3.6 Differences in microorganisms at mesophilic and thermophilic stable stages
The differences in the microorganisms at the mesophilic and thermophilic stable stages were compared to determine the effect of temperature on the distribution of dominant genera at the stable operational condition of the AD of VW (Fig. 5). The abundances of Candidatus_Cloacamonas (P < 0.01), Propionimicrobium (P < 0.01), Proteiniphilum (P < 0.05), unclassified_f__Anaerolineaceae (P < 0.05), and Petrimonas (P < 0.05) were significantly higher in the mesophilic stable stage. In contrast, the abundances of Anaerobaculum (P < 0.01) and Mobilitalea (P < 0.05) were significantly higher in the thermophilic stable stage. All of these genera were classified as fermentative and acidogenic bacteria (Table 3). Candidatus_Cloacamonas functioned as both syntrophic and fermentative bacteria. Propionimicrobium, Proteiniphilum, unclassified_f__Anaerolineaceae, and Petrimonas were all reported to ferment biomass to produce acetate. Anaerobaculum and Mobilitalea were both found to hydrolyze celluloses and other polysaccharides, peptides and fermenting amino acids, and carbohydrate to produce acetate, butyrate, lactate, CO2, and H2. The abundances of syntrophic bacteria of Syntrophaceticus (P < 0.01) and norank_f__Syntrophomonadaceae (P < 0.05) were both significantly higher in the thermophilic stable condition. Norank_f__Syntrophomonadaceae functioned as syntrophic butyrate oxidizers, and Syntrophaceticus belonged to SAOB, which are highly associated with hydrogen-utilizing methanogens via syntrophic acetate-oxidizing to produce methane [24]. The abundance of Methanosaeta (P < 0.05) was significantly higher in the mesophilic stable condition, while the abundance of Methanosarcina (P < 0.05) was significantly higher in the thermophilic stable condition.

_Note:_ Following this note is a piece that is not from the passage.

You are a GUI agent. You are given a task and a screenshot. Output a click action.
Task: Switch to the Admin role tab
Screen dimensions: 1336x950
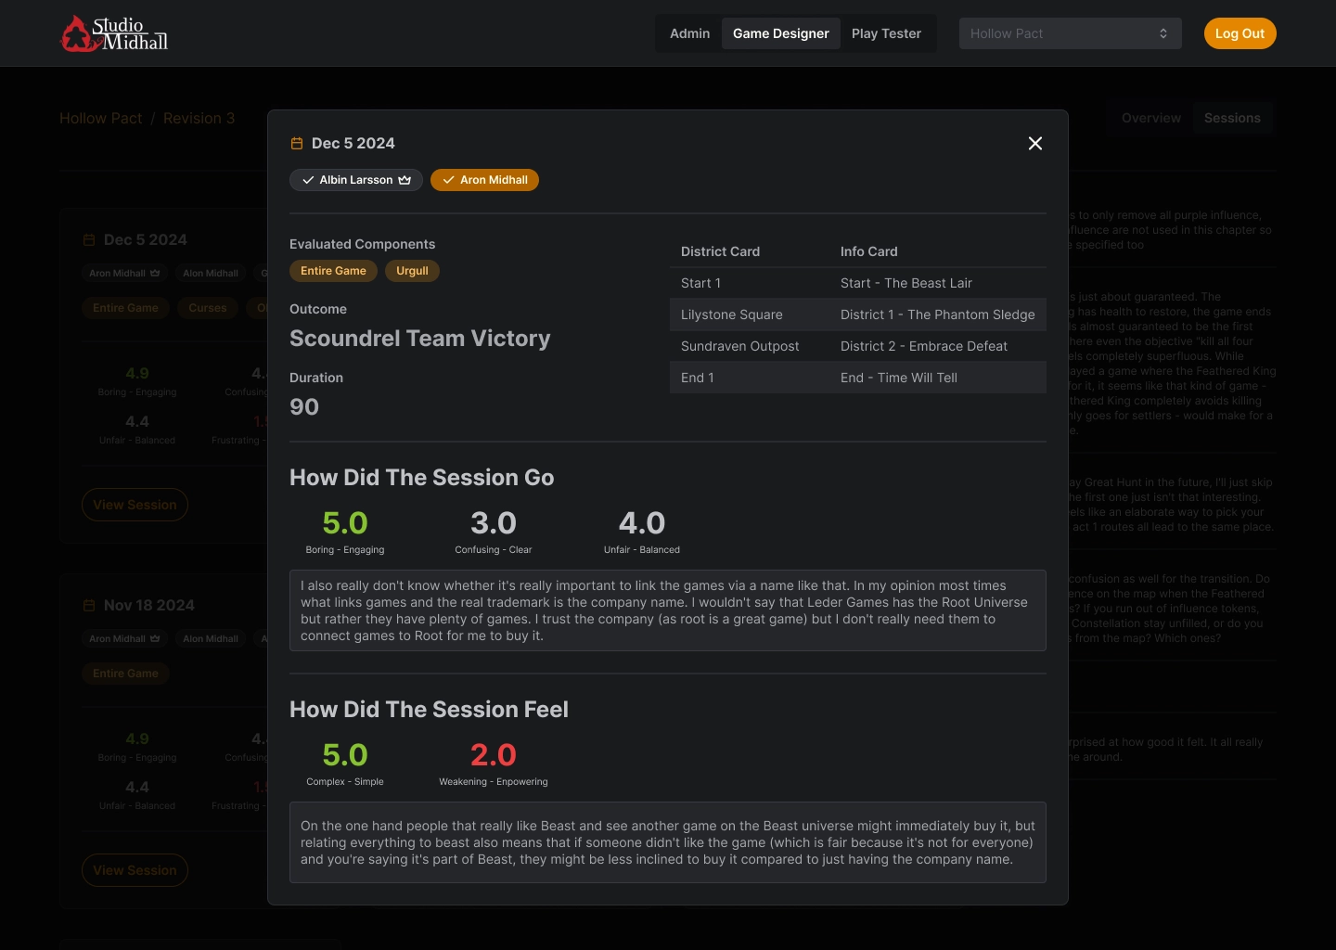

An overall comparison of the functional microbial consortium is exhibited in Fig. 6. The microorganisms were classified into five functional types, including fermentative and acidogenic bacteria, syntrophic organic acid oxidation bacteria, SAOB, homoacetogenic bacteria, and methanogens. The syntrophic acetate-oxidizing relationship between the syntrophic bacteria of Syntrophaceticus and the hydrogenotrophic methanogens of Methanothermobacter and Methanosarcina developed under the thermophilic stable condition. For the mesophilic reactor, acetoclastic methanogenesis was the dominant process in the overall stable operation. Pap et al. indicated that a high temperature will accelerate the degradation of most types of organic substrate; thus, speeding up the accumulation of VFAs [25]. Generally, Methanosaeta was more vulnerable to the stress of VFAs compared to Methanosarcina [13]. Therefore, the dynamic shifts of the functional microbial community from acetoclastic methanogenesis to syntrophic acetate-oxidizing coupled with hydrogenotrophic methanogenesis resulted in the accumulation of VFAs under the thermophilic condition.